#### WHAT YOU WILL DO
Please answer from the article on medication safety below: what share of the nation's hospitals is estimated to still use the syringe drawback method?

#### EXCERPT TO READ
[Start of section]

Pictures don't cut it for medication safety: ISMP

Hospital pharmacy leaders should be vigilant about eradicating the syringe drawback method —  and taking pictures during sterile compounding isn't enough, according to Rita Jew, PharmD, president of the Institute for Safe Medication Practices. 

The practice of the syringe drawback method, when a pharmacy worker draws air into a syringe to show a pharmacist what has been put in an IV bag, is dwindling. Children's hospitals are less likely to use the antiquated process, Dr. Jew said, but it's estimated that between 1% and 10% of the nation's hospitals still use this method.  

"You can imagine this is not the best way to validate the correct amount of drug has been put into the IV bag because the wrong amount can be put in, but the right drawback volume can be presented to the pharmacist," Dr. Jew said. "There's no way anybody who's doing the double checking can be sure this is the right amount of the drug that goes into the bag."

The ISMP has long advocated for the use of IV workflow management systems to automate the sterile compounding process. The tool scans ingredients' barcodes and requires pictures during the process, and some capture gravimetric data for extra assurance. 

Some are still using the syringe drawback method despite having the IV workflow system, though, which nullifies the technology's safety features.

"I would never even think that people would be doing the syringe drawback method when they're taking pictures," Dr. Jew said, "until we saw one and we started asking."

Hospital leaders have told Becker's that upgrading medication safety is a key priority — and CMS data shows why.

Between Jan. 1 and Sept. 29, 2023, CMS investigators cited hospitals more than 80 times for medication errors, according to the most recent data available. These reports included incorrect drug administrations and deliveries, storage issues, and improper handling of unusable drugs.

Recently, drug errors have led to immediate jeopardies at Main Line Health's Lankenau Medical Center in Wynnewood, Pa.; Los Angeles-based Northridge Hospital Medical Center; and Adventist Health Simi Valley (Calif.). 

The ISMP also recommends pharmacy leaders pay extra attention when introducing IV workflow systems and other new technologies.

"You want to go where the work is done and watch what's going on," Dr. Jew said. "That's especially important when you first implement technology. You want to make sure the workflow you devise is what people are using and there's no drift in your process."

[End of section]

[Stored items from a collection]
[Start of section]

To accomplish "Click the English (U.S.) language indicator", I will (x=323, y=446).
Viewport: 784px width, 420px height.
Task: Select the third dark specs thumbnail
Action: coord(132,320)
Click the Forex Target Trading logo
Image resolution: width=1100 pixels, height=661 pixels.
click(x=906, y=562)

[End of section]
[Start of section]

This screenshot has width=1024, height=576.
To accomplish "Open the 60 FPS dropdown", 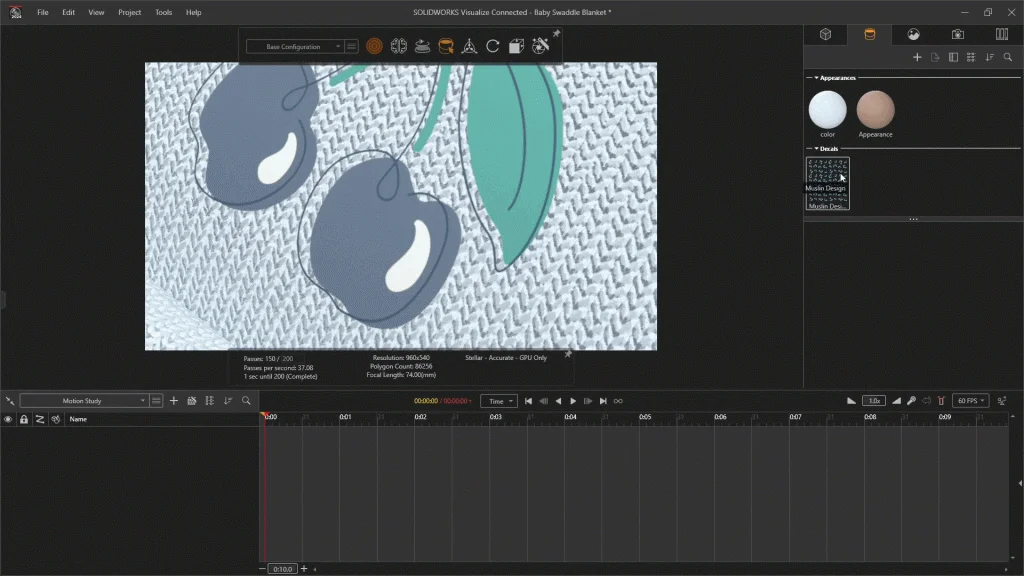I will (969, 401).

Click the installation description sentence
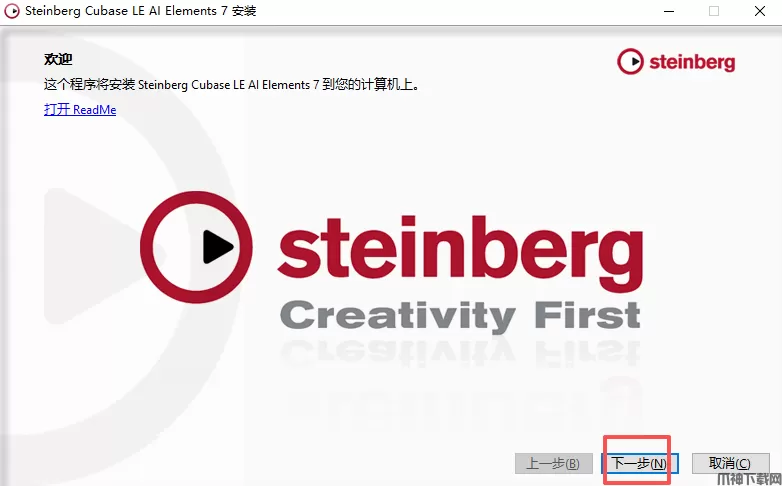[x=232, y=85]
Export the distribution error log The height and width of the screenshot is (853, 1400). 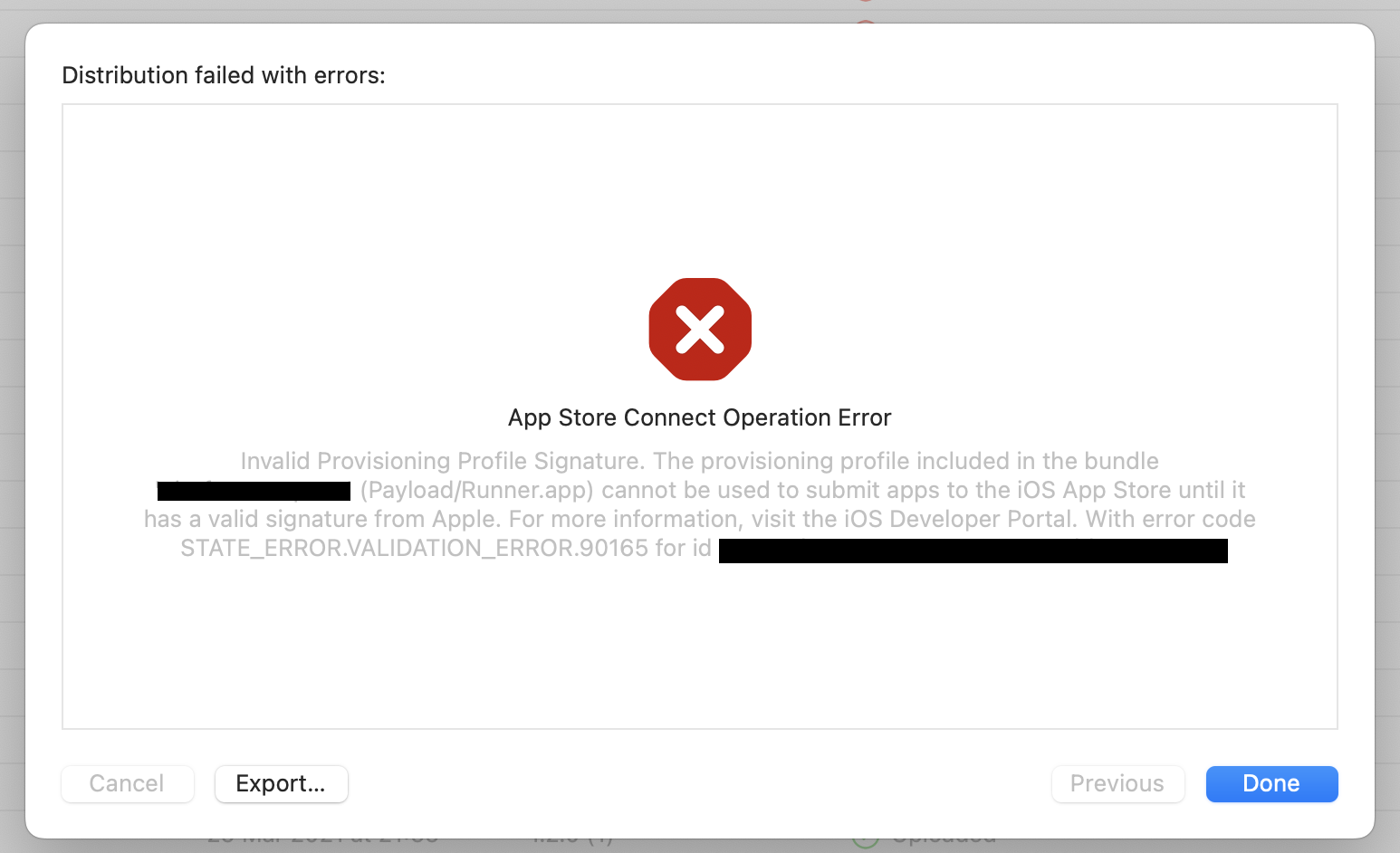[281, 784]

[End of section]

#### RESPONSE
Between 1% and 10% of the nation's hospitals.